June 16 was Bloomsday a day of celebration and commemoration of the life of the writer James Joyce and his extraordinary novel, Ulysses. The day refers to the June 16 in the novel. The day in which all of the action takes place during the one day peregrinations throughout Dublin of its Jewish hero (or anti-hero), Leopold Bloom. HG was introduced to the wonders of Joyce in his CCNY college days by Prof. Theodore Goodman, a legendary figure at City College. Goodman taught a course devoted to writing short stories. Students wrote stories. Read them aloud. These were then criticized by Goodman and fellow students. Criticism was withering. To say the least, punches were not pulled. The class text was Joyce’s collection of short stories, Dubliners. The Joyce stories were meticulously analyzed under Goodman’s direction. We leaned there were no accidents in these stories. They were pieces of prose architecture, each word essential in the total framework. It was a humbling experience for embryonic writers. Goodman was elderly and in frail health. Sometimes he missed a class. HG and his mates waited outside the classroom hoping that he would show up. There was a feeling of dread. We loved him, even though he was no Mr. Chips. He was tough and his one-to-one conferences with students could be a scalding experience. Goodman lived through his class with HG and gave HG an “A.” Whenever experience lowers HG’s self esteem, HG remembers that “A.”
In a recent review in The Economist of a Joyce biography by Gordon Bowker, the reviewer noted: “The hero of ‘Ulysses’, Leopold Bloom, was born out of Joyce’s affection and fascination with Jewish culture; which would lead him, in turn, to help several Jewish men and women escape Austria and Germany during the second world war.” It would have been appropriate for HG to celebrate Bloomsday by accompanying a bialy with cream cheese with a glass of Dublin-brewed Guiness Stout.

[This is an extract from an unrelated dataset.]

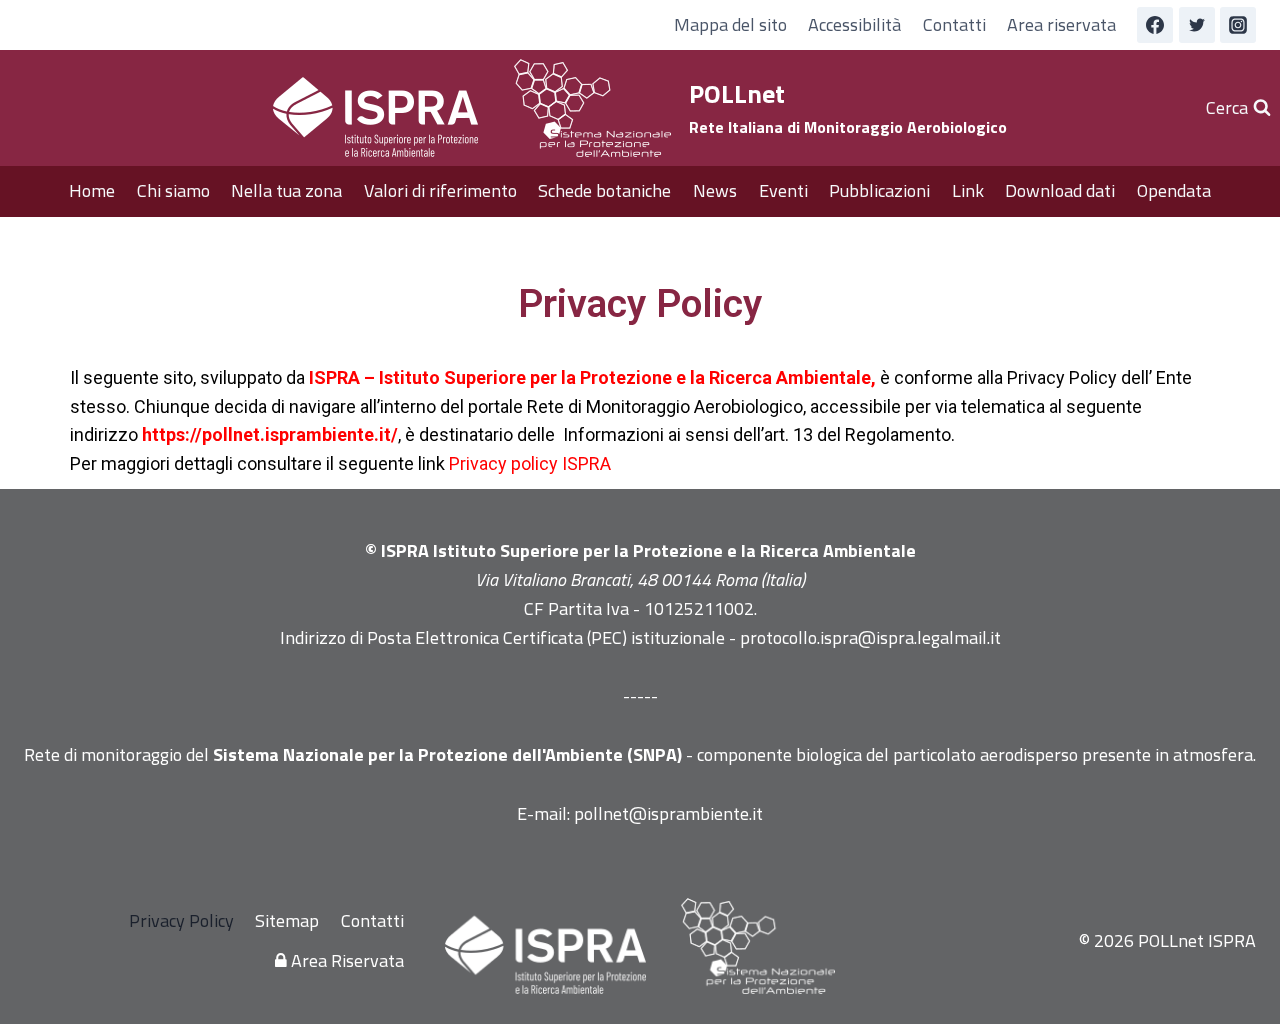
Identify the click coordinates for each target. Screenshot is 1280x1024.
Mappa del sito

But, in the absence of bialys in New Mexico, HG had to be content in raising a snifter of kosher Slivovitz to the memory of Joyce, a gifted (and difficult) man.
Later this year, during the Christmas season, HG and BSK will watch The Dead, the John Huston cinema version of the longest story in Dubliners. In HG’s opinion, this is the finest cinema version of prose fiction ever achieved.
Frail health, for sure, but Teddy didn’t give the appearance of fraility. Quite the opposite. Nor was he that elderly, only 57 when he died.